Snurb — Friday 29 November 2024 13:57
ACSPRI 2024 | Liveblog |

The final speaker for this session, and the ACSPRI 2024 conference overall, is María Larrea, and her interest is in the learning journeys of airline cabin crews. María has worked as a flight attendant and crew trainer and manager herself, and questions the extent to which formal training actually prepares cabin crew for their work.

Such training is often in a formal setting in classrooms rather than simulated cabin environments; the airline industry is highly regulated, and cabin crew activities are highly influenced by psychological perspectives, but drawing on sociocultural perspectives that see learning as a situated experience in natural settings would also be valuable here. How do new cabin crew members continue to learn in the context of their routine flight duties, then?

This project explored this by observing and engaging with a class of new cabin crew members working for a major Australian airline; these visited an actual aircraft only once during their training.

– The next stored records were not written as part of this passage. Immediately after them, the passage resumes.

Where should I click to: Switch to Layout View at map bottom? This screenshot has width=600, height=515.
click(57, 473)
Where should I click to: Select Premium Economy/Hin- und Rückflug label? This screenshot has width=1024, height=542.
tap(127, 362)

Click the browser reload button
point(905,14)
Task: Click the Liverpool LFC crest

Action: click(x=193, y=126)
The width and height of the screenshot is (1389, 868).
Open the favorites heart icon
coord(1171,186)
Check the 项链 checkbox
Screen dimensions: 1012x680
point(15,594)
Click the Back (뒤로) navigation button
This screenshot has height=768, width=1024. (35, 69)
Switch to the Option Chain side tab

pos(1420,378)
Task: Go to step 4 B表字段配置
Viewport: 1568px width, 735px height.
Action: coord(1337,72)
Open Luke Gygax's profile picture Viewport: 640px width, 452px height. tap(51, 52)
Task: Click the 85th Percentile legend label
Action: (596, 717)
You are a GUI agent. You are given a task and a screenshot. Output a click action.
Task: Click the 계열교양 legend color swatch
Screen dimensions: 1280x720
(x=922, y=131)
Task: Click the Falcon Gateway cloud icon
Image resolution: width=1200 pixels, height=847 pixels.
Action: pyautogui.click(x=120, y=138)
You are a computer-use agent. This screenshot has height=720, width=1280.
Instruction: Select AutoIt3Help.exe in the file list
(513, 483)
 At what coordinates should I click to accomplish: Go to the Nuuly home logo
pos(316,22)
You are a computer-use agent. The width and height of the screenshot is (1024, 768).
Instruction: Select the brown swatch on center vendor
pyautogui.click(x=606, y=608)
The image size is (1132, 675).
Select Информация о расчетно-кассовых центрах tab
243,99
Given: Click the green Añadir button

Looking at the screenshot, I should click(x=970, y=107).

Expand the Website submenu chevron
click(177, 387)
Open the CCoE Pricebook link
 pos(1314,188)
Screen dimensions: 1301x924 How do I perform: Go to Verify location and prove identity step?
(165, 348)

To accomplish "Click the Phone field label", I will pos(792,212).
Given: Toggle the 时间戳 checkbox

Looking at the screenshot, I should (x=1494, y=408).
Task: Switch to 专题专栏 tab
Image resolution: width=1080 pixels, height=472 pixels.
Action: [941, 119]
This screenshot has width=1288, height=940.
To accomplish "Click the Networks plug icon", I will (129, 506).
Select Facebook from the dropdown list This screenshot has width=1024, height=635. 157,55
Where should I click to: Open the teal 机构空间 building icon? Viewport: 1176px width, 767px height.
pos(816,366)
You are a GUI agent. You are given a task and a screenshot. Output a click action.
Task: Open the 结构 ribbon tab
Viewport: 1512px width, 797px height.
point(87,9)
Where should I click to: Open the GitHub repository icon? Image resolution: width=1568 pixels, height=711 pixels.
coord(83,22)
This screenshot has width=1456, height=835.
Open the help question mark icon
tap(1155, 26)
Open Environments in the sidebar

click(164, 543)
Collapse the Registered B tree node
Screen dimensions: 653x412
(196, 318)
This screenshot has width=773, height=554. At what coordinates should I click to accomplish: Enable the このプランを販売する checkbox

Participants expressed some frustration with this; the theoretical training is less interesting and engaging for them than the actual aircraft visit, and there is considerably greater emphasis on safety training than actual passenger service. As a result, graduates of the training programme did not actually feel ready for service, and found the actual cabin environment totally different from the training exercises.

There is also plenty of further information that trainees pick up from their colleagues once in the field, and some of those practices depart considerably from the processes that are taught in training. As these trainees become more senior and themselves come to work with new training graduates, they will also pass on such divergent practices to new staffs, of course. Unpacking such complexities in cabin crew learning and identifying patterns of meaning is difficult, and reflects the co-creation of learning between participants and the researcher.

How do cabin crew trainees actually learn their roles, then? Through compliance with foundational rules; through comprehending their purpose by connecting this learning with interactions with other staff; through contextualising and adapting this understanding to other settings; and through contrasting and changing processes as they continue to evolve and change.